------ Reading text

Only moments before she appeared in front of the Supreme Court to deliver what would be a successful argument in the landmark case Roe v. Wade, 26-year-old attorney Sarah Weddington found herself with one more thing to worry about: The lawyers’ lounge where she was waiting had only a men’s room.

This month, as we mark Roe v. Wade’s 40th anniversary, we can rejoice that the Supreme Court now has a ladies’ room. But is that all we have to celebrate?

Over the past 40 years, state legislatures across the country have managed to place a slew of impediments, inconveniences and indignities between women and their right to choose.

In 1992, the court ruled that states can pass laws regulating abortion as long as the laws do not constitute an “undue burden” on women seeking abortion services. But the interpretation of “undue burden” has turned out to be pretty narrow.

Are parental notification laws an undue burden? Or requiring doctors providing abortions to have admitting privileges at local hospitals? Or requiring a clinic to have five-foot-wide hallways? The official stance is no, no and no.

But, taken together, the anti-choice movement’s piecemeal efforts to compromise women’s access to reproductive services have, in many places, effectively nullified a woman’s legal right to control her own body. Today, 87 percent of U.S. counties lack an abortion provider, and many states have only a clinic or two, staffed by a doctor who flies in from another state. The right to abortion is meaningful only for middle-class women lucky enough to live in states where the courts and legislatures have not whittled it away.

Yet, despite the ongoing struggle, there may be something worth celebrating after all.

Sure, we’ve been subjected to an endless parade of white man after white man discussing reproductive rights with not mere insensitivity but downright ignorance. (You know things are bad when a right-wing group called — with a stunning lack of self-awareness or irony — the Susan B. Anthony List is training GOP legislators to just shut up about rape.)

The good news, however, is that women’s reproductive rights are back in the conversation.

Planned Parenthood President Cecile Richards noted unity among young women and men “who understand that none of these rights or access can be taken for granted.”

------------
------ Listed records

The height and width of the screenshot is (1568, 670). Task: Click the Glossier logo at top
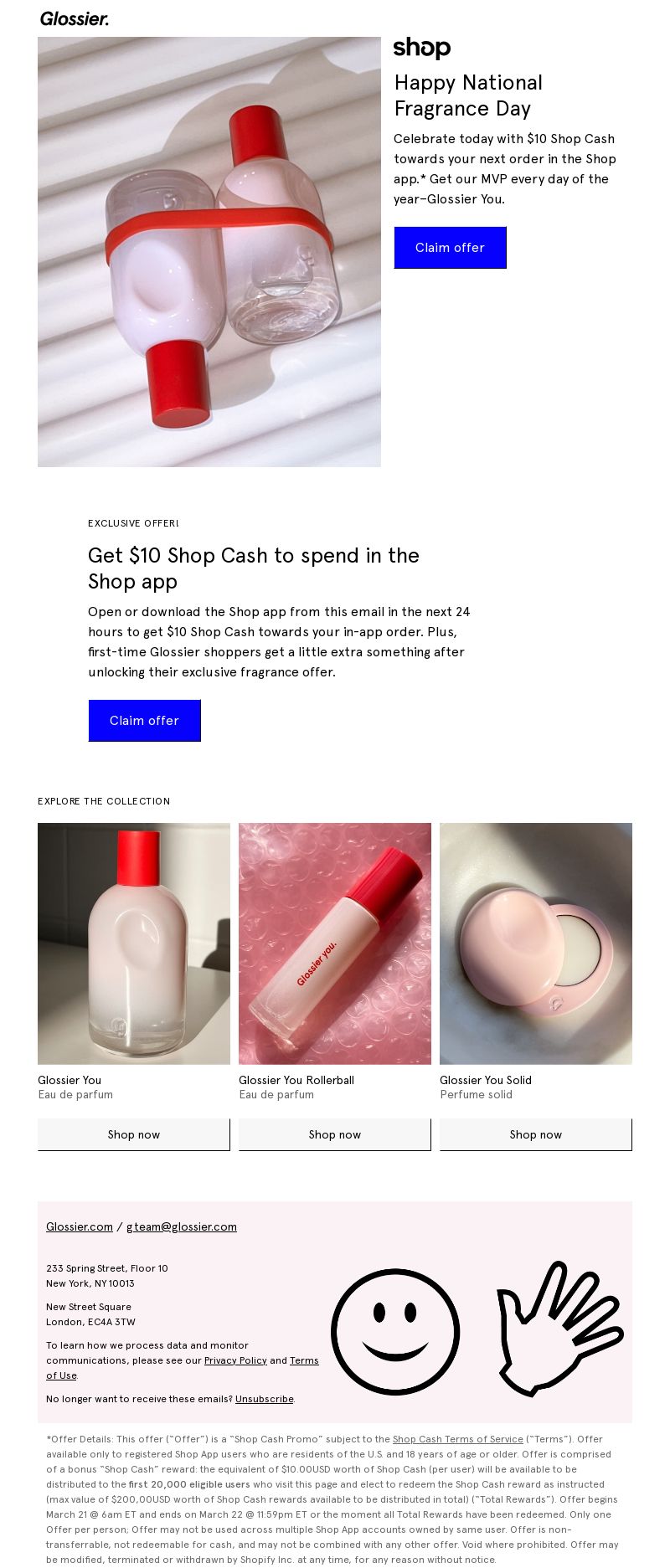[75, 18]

------------
------ Listed records

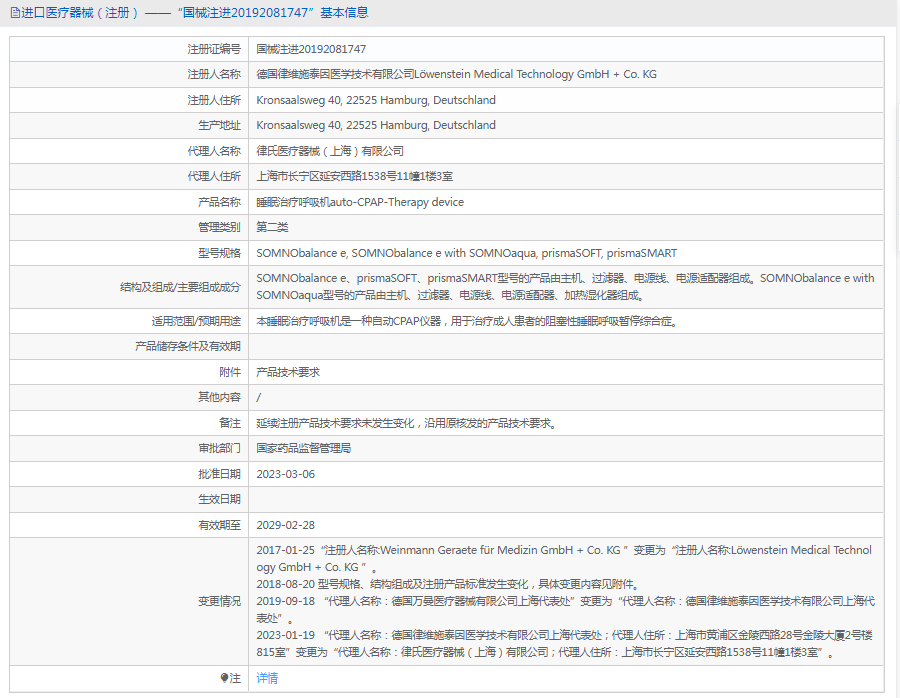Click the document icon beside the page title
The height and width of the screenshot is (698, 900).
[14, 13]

------------
------ Listed records

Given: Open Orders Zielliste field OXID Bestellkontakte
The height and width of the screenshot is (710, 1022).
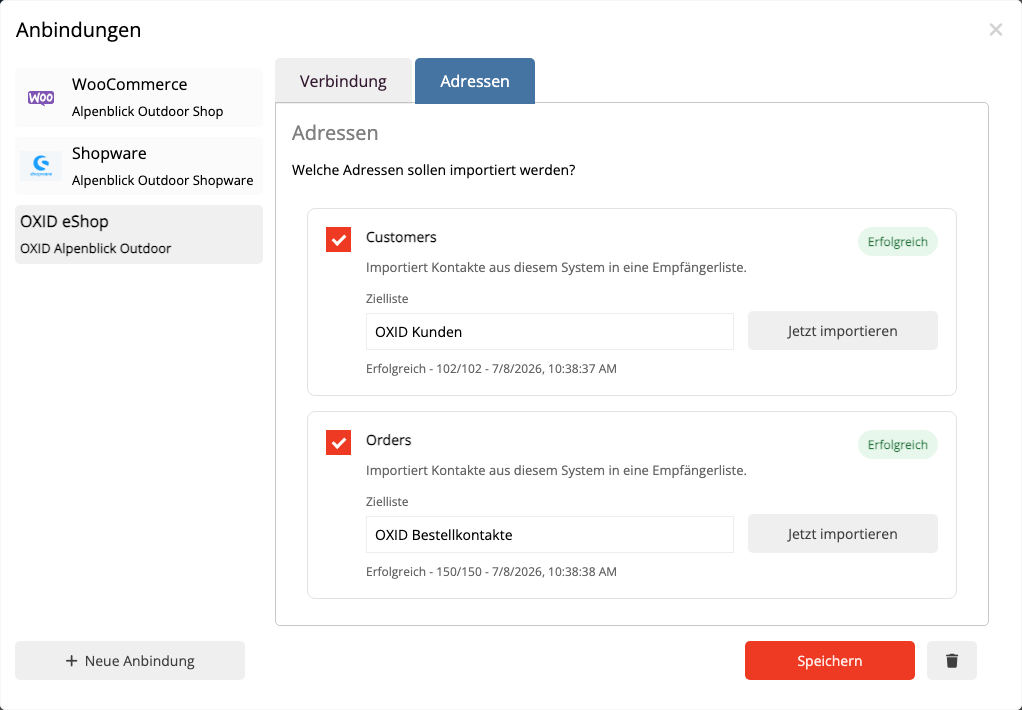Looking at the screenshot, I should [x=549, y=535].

------------

§ Task:
Resume the essay on Roe v. Wade's 40th anniversary, writing on from its last sentence.

§ Output for this task:
This new generation — one that has never known a pre-Roe world of back-alley abortions and other desperations — is one that NARAL Pro-Choice America’s new president, Ilyse Hogue, is determined to bring into the movement. And she has her work cut out for her: According to the Pew Research Center, only 44 percent of Americans under 30 years old can correctly identify that Roe v. Wade dealt with abortion.

At the same time, 63 percent of Americans oppose overturning the law. And that’s because, as Hogue points out, people understand — today more than ever — that women’s freedom to realize their dreams “is grounded in our foundational right to decide where, how, and with whom we have a family.” To paraphrase Gloria Steinem, without power over the fate of their bodies, women can have no power at all.

That’s why it’s heartening to see state-level action by leaders like New York Gov. Andrew Cuomo (D), who recently introduced a 10-Point Women’s Equality Act that addresses pay equity, domestic violence, human trafficking laws, pregnancy discrimination, sexual harassment and, yes, reproductive rights. Reproductive rights are an important piece of the puzzle — but still only one piece of it.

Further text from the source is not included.